NMT: “The Ungovernables” is the solo effort of the New Museum's Keith Haring Director and Curator of Education and Public Programs, Eungie Joo. Having served as the commissioner for the Korean Pavilion at the 53rd Venice Biennale in 2009, Joo has been behind the scenes at the New Museum since 2007, spearheading programming for the “Museum As Hub” initiative and coordinating projects with My Barbarian, Lisa Sigal, and Anton Vidokle. Joo approaches curating not from the point of view of orthodox art history, but from a broader field of cultural, visual, and ethnic studies. Her catalogue essay cites the Occupy movements, WikiLeaks, Félix Guattari, and Slavoj Žižek. Her international, socially conscious, and post-colonialist choices are likely to catapult her into the stratosphere of curatorial superstardom (if such a place exists).

The Money:

WB: Despite the inclusion of Georgia Sagri, an artist associated with the Occupy movement, the cooperate sponsorship behind the Biennial is as 1 percent as it gets. Major support is provided by the auction house Sotheby’s, who has been involved in an ugly labor dispute with its locked-out art handlers from Teamsters Local 814. Mega-bank and art-world power player Deutsche Bank is also providing partial support.

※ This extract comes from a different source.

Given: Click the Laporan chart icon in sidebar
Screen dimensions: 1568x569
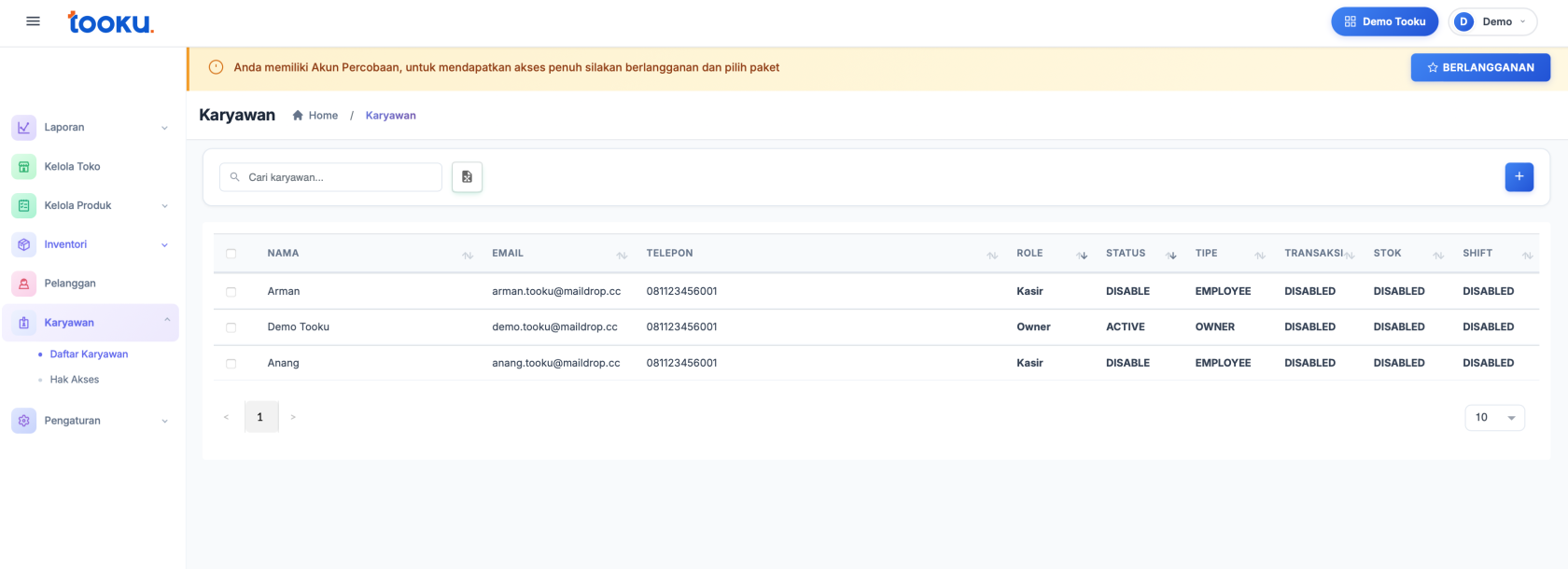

NMT: The Triennial is sponsored by the affordable fashion retailer Joe Fresh (that’s Canadian for H&M).

The Star:

WB: Prior to his shocking and untimely death, Mike Kelley was arguably the most famous artist represented in the Biennial. Now, due to the most tragic and unfortunate of circumstances, there is no question. His grungy, lapsed-Catholic installations and videos have been Biennial fixtures for years (he has been included eight times; in 1985, 1987, 1989, 1991, 1993, 1995, 2002, and, now, 2012). The three films related to Kelley’s public art project “Mobile Homestead” — an unfinished replica of Kelley’s childhood home in working-class Detroit — will undoubtedly take on new weight and significance.

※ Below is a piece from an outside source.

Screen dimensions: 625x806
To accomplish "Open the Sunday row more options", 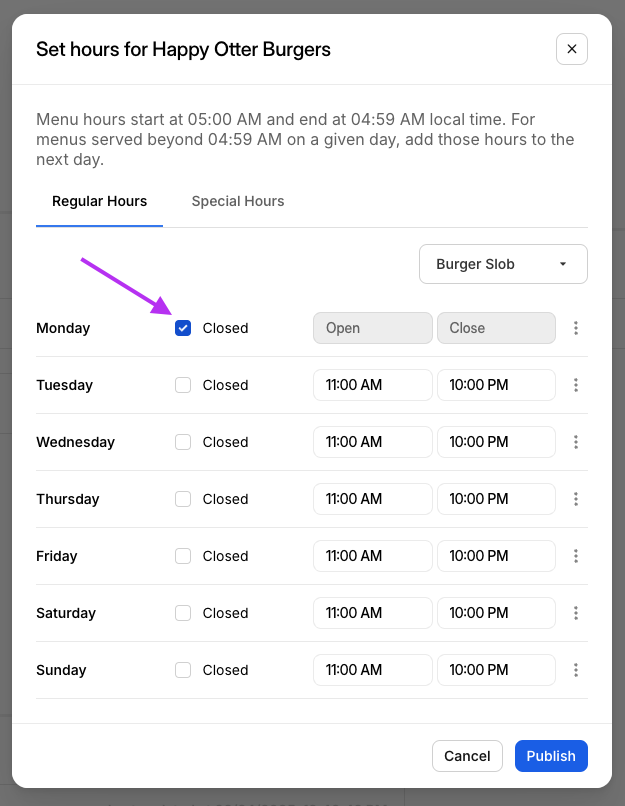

NMT: While “Younger than Jesus” can be partially credited with launching the careers of Ryan Trecartin, Cyprien Gaillard, and Keren Cytter, this year’s Triennial really isn’t in the business of making art stars. In fact, one might argue that “The Ungovernables” itself is a patent rejection of celebrity, emphasizing anonymity and collaboration. Six collectives and/or temporary projects are featured, including the Israeli performative research group Public Movement, the new media collective/micro-distillery House of Natural Fiber, and the trans-African photojournalism project Invisible Boarders.

If one career is about to be made by this art show showdown, it is that of transfeminine performance artist and filmmaker Wu Tsang (no affiliation with the homonymous Clan), who is the only artist to show work in both shows. “WILDENESS,” Tsang’s documentary film about transgender Latinas in a Los Angeles bar, screens at the Whitney, while his Performa-tested work of “living sculpture,” “Full Body Quotation” — a concert inspired by samples from transgender cinema — will be shown at the New Museum. Of course, this means increased visibility for Tsang. It also is in line with a growing visibility of transgenderism and gender queerness in art and culture, from Antony Hegarty’s museum survey in Los Angeles to Andrej Pejic walking both male and female catwalks at New York Fashion Week.